Exercise brief. With the line containing "Instruction: Click the separator" as the start and the line containing "Task: Refresh the New Volume (D:) folder view" as the end, transcribe that span of the entries below exactly, including both.

= = = = =

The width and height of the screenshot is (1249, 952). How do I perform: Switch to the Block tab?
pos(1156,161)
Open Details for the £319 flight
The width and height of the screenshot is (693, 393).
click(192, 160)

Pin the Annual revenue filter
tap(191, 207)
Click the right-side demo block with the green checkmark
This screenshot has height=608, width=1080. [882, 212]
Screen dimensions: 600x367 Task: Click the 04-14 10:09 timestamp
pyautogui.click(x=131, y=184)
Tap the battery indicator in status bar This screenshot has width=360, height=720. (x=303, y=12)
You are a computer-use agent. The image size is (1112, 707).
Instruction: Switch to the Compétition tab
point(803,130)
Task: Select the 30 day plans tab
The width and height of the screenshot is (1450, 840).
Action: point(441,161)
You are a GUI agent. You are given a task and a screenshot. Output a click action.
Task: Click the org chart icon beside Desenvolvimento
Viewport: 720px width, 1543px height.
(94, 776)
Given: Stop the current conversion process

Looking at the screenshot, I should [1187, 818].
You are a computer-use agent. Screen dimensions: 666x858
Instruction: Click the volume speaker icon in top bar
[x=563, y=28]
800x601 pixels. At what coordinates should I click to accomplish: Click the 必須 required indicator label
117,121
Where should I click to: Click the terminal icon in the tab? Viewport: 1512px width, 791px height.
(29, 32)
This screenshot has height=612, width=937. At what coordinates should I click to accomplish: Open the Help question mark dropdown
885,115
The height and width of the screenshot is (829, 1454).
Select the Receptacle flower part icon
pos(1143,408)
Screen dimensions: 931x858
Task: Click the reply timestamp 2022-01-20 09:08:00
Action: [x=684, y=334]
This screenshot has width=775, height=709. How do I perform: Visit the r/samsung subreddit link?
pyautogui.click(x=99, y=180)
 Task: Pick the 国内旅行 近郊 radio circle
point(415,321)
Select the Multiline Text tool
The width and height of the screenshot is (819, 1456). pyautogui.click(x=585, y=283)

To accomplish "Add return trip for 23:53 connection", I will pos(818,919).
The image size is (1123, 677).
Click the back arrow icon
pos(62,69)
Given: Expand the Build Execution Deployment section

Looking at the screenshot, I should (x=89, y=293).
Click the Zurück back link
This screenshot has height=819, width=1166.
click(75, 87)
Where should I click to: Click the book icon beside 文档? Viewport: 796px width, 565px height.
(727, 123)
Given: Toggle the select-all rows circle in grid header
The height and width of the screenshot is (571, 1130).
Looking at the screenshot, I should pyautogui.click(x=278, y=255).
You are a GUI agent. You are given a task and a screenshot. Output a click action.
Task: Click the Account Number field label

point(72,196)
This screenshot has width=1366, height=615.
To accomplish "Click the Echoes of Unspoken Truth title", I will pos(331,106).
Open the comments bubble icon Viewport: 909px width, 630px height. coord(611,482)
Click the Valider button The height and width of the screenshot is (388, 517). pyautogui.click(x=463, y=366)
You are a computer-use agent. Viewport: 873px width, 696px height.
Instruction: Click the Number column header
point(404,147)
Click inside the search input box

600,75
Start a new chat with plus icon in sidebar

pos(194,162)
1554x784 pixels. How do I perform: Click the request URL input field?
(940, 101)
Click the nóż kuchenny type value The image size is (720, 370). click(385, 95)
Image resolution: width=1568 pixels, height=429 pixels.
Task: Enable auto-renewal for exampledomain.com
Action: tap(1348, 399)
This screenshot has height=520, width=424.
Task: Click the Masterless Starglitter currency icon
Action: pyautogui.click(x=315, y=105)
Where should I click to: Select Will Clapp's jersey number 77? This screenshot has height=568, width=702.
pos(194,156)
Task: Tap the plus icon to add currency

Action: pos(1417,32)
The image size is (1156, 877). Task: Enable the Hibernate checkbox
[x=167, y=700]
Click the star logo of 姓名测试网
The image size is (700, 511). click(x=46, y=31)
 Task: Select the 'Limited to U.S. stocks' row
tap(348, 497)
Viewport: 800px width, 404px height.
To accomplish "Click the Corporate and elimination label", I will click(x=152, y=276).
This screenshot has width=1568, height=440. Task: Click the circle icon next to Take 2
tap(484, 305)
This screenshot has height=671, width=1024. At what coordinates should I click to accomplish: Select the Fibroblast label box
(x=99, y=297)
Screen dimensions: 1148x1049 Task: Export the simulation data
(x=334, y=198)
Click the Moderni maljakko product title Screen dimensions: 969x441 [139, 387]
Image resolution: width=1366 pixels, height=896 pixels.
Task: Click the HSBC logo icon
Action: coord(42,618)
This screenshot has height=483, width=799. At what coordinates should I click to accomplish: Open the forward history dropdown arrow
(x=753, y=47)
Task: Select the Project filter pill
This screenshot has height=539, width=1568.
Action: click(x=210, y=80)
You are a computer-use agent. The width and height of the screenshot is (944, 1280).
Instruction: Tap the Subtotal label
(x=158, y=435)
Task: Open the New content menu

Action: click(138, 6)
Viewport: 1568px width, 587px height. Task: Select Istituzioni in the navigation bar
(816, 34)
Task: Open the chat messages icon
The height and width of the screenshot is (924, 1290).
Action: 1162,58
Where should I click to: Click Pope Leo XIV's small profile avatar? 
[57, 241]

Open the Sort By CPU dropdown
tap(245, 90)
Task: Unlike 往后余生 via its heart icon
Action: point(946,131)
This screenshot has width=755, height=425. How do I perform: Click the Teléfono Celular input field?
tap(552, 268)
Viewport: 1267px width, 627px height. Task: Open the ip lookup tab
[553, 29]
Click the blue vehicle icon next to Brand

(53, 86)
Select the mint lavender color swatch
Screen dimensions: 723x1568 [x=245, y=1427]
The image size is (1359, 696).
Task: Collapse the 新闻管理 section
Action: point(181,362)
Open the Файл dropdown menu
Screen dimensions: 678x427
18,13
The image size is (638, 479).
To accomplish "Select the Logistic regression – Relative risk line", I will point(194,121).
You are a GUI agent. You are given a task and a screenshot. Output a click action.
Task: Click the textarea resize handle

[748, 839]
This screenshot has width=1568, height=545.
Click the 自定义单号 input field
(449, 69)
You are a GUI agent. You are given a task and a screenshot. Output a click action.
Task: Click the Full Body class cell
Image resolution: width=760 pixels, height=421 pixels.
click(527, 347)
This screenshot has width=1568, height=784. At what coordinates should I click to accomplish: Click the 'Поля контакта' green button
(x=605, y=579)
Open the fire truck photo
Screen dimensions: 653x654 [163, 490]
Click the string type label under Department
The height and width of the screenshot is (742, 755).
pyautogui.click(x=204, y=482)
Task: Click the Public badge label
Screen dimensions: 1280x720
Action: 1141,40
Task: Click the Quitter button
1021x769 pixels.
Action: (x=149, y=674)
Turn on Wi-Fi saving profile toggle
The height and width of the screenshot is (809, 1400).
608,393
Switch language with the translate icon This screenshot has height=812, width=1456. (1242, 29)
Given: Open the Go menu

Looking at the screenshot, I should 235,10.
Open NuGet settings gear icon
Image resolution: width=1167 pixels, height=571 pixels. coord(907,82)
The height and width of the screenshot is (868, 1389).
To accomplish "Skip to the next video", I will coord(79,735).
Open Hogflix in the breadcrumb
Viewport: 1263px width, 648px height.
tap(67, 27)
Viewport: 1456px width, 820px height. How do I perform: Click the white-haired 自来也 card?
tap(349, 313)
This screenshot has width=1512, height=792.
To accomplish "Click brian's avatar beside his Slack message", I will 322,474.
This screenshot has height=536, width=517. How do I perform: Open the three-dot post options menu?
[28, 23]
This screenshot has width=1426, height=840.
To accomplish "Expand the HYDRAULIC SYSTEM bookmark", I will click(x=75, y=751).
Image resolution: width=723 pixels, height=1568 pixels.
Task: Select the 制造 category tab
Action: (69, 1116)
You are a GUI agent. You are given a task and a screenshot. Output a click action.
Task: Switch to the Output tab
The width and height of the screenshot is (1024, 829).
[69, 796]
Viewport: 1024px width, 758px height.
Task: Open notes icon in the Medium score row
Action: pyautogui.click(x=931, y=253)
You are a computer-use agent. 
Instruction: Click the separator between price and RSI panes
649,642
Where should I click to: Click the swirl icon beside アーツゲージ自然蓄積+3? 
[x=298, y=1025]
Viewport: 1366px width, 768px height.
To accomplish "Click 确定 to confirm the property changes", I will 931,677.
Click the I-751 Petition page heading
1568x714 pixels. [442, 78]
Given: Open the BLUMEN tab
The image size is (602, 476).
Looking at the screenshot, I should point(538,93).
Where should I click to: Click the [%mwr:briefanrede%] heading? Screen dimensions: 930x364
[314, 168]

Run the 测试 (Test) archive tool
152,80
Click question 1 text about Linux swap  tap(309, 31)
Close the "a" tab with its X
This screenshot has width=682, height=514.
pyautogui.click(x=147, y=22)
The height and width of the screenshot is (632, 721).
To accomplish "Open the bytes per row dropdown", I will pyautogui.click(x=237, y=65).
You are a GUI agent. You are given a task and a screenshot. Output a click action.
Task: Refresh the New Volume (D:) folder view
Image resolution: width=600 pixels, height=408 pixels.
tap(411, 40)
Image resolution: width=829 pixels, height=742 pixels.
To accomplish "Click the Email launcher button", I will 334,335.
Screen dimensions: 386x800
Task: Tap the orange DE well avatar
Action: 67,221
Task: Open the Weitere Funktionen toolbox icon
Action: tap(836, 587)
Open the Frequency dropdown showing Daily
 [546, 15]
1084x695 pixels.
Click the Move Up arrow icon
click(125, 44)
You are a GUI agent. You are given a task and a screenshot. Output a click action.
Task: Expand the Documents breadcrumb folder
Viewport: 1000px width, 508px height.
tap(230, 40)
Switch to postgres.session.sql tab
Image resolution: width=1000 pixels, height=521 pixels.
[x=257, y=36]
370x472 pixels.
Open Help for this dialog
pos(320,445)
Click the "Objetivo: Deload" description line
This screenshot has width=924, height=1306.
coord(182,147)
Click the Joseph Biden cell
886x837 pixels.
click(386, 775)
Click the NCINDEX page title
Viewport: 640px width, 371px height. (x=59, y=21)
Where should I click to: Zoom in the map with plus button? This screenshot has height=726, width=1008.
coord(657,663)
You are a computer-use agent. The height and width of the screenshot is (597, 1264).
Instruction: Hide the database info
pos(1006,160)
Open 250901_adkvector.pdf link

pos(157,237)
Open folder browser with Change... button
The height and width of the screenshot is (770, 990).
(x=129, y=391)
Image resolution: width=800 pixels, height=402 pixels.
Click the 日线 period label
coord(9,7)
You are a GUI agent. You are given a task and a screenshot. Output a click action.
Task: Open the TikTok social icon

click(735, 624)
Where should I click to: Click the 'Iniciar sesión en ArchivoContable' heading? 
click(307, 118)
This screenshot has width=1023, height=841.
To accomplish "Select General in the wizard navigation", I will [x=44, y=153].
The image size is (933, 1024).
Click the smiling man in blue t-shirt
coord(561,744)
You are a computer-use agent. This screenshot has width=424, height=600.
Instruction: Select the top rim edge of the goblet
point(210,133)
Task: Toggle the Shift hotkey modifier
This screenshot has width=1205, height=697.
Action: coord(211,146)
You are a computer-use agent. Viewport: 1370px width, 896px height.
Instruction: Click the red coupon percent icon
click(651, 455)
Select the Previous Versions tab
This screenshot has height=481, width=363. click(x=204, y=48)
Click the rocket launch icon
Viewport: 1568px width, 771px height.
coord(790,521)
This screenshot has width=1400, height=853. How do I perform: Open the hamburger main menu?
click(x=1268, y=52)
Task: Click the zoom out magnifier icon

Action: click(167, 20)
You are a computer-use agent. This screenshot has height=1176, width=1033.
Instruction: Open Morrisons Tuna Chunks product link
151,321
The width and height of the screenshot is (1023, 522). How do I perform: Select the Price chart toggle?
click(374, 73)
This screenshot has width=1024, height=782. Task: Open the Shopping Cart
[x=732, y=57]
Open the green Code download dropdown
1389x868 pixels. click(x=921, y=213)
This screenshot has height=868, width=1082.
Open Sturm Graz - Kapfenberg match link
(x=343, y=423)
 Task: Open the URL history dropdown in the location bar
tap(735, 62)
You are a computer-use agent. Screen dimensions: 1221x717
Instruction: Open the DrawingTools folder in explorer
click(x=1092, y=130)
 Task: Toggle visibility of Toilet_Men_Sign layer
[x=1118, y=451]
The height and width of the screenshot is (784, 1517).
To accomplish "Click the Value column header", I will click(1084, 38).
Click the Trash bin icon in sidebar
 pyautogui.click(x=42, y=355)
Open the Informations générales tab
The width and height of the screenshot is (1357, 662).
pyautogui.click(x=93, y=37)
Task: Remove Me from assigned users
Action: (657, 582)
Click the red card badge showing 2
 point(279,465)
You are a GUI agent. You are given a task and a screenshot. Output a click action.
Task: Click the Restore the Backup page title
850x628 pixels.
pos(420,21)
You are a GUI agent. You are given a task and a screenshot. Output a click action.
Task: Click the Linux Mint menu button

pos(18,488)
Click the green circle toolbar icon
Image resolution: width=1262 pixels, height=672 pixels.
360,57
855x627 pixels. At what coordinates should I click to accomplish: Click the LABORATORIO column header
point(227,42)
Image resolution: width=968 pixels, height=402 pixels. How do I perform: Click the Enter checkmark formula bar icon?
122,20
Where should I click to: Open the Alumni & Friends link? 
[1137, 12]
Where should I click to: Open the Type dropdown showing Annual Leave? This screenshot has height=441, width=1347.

= = = = =

Your solution.
Instruction: Click the separator between price and RSI panes
649,642
Where should I click to: Click the swirl icon beside アーツゲージ自然蓄積+3? 
[x=298, y=1025]
Viewport: 1366px width, 768px height.
To accomplish "Click 确定 to confirm the property changes", I will 931,677.
Click the I-751 Petition page heading
1568x714 pixels. [442, 78]
Given: Open the BLUMEN tab
The image size is (602, 476).
Looking at the screenshot, I should point(538,93).
Where should I click to: Click the [%mwr:briefanrede%] heading? Screen dimensions: 930x364
[314, 168]

Run the 测试 (Test) archive tool
152,80
Click question 1 text about Linux swap  tap(309, 31)
Close the "a" tab with its X
This screenshot has width=682, height=514.
pyautogui.click(x=147, y=22)
The height and width of the screenshot is (632, 721).
To accomplish "Open the bytes per row dropdown", I will pyautogui.click(x=237, y=65).
You are a GUI agent. You are given a task and a screenshot. Output a click action.
Task: Refresh the New Volume (D:) folder view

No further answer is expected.